Ini Teknik Klarifikasi Bawaslu Temukan Fakta Pelanggaran Pemilu, Nggak Boleh Superior
|
Purwodadi - Dalam diskusi teknis penerimaan laporan dan klarifikasi dugaan pelanggaran, beberapa poin penting dibedah untuk didiskusikan lebih lanjut. Kegiatan ini diwadahi dalam diskusi ringan penanganan pelanggaran pemilu melalui zoom meeting, Senin (5/05/2026). Seluruh Bawaslu Kabupaten/Kota se-Jawa Tengah mengikuti giat ini. Termasuk Bawaslu Kabupaten Grobogan.
Salah satu poin pembahasan dalam diskusi tersebut yaitu mengenai keterampilan klarifikator dan fokus pemeriksaan. Dalam hal keterampilan, seorang klarifikator dituntut memiliki kepercayaan diri, kemampuan adaptasi, serta penguasaan substansi perkara. Selain itu, pendekatan interpersonal yang baik menjadi kunci keberhasilan proses klarifikasi.
Analis Hukum Ahli Pertama Bawaslu Provinsi Jawa Tengah, Budi Evantri S., mengingatkan agar klarifikator tetap fokus pada pokok perkara, kondisi psikologis pihak yang diklarifikasi, serta informasi utama yang ingin digali. Jika pembicaraan melebar, maka perlu diarahkan kembali ke substansi.
Menanggapi materi tersebut, Koordinator Divisi Penanganan Pelanggaran, Data dan Informasi Bawaslu Kabupaten Grobogan, D. Ari Hartanta, menyampaikan penguatan kapasitas klarifikasi menjadi kebutuhan mendesak di tengah dinamika penanganan pelanggaran pemilu.
“Kegiatan ini memberikan pemahaman teknis yang sangat penting bagi jajaran kami.
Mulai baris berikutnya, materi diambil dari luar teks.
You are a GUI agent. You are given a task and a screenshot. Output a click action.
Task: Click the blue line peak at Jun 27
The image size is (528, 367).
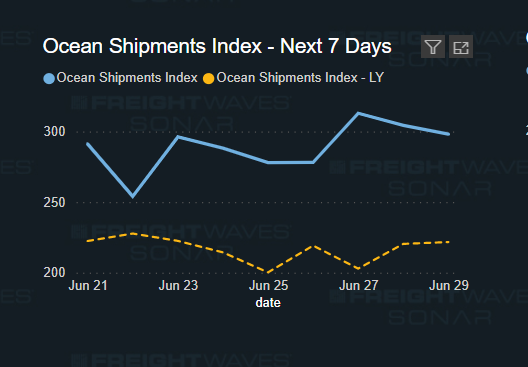click(x=359, y=113)
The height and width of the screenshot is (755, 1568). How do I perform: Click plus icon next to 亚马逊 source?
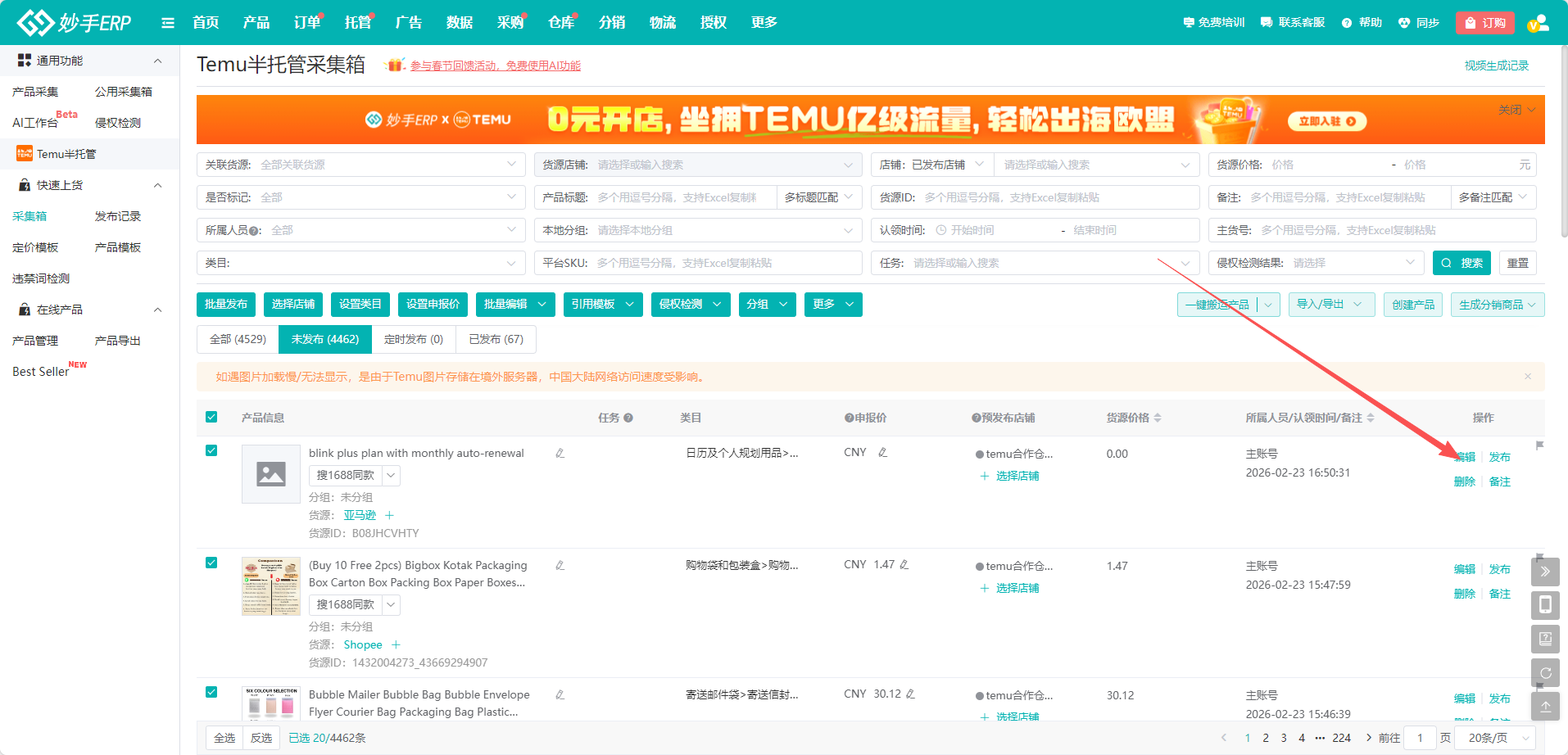point(389,515)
Klarifikasi bukan sekadar menggali keterangan, tetapi bagaimana membangun konstruksi fakta secara utuh dengan pendekatan yang tepat dan humanis,” ujarnya.
Ia juga menambahkan bahwa tantangan di lapangan, seperti keterbatasan sumber daya dan tingginya intensitas penanganan kasus, menuntut adanya kerja kolaboratif serta pemanfaatan teknologi dalam setiap proses klarifikasi.
Penegasan dalam Sesi Diskusi
Dalam sesi tanya jawab, Budi Evantri menegaskan keterangan terlapor memiliki peran penting, terutama dalam perkara pidana, meskipun bukan satu-satunya alat bukti. Ia juga menyampaikan bahwa kehadiran ahli tidak selalu wajib, tergantung pada kecukupan alat bukti.
Terkait strategi menghadapi terlapor yang tidak mengakui perbuatan, ia menegaskan bahwa pengakuan bukan faktor penentu. “Pembuktian dapat dibangun dari berbagai sumber seperti saksi, dokumen, petunjuk, hingga keterangan ahli. Jangan bergantung pada satu keterangan saja,” tegasnya.
Menutup pemaparannya, Budi menekankan esensi klarifikasi bukan pada pengakuan, melainkan pada kemampuan membangun konstruksi fakta secara utuh dari berbagai sumber. Teknik bertanya dan pendekatan komunikasi menjadi faktor kunci dalam keberhasilan proses tersebut.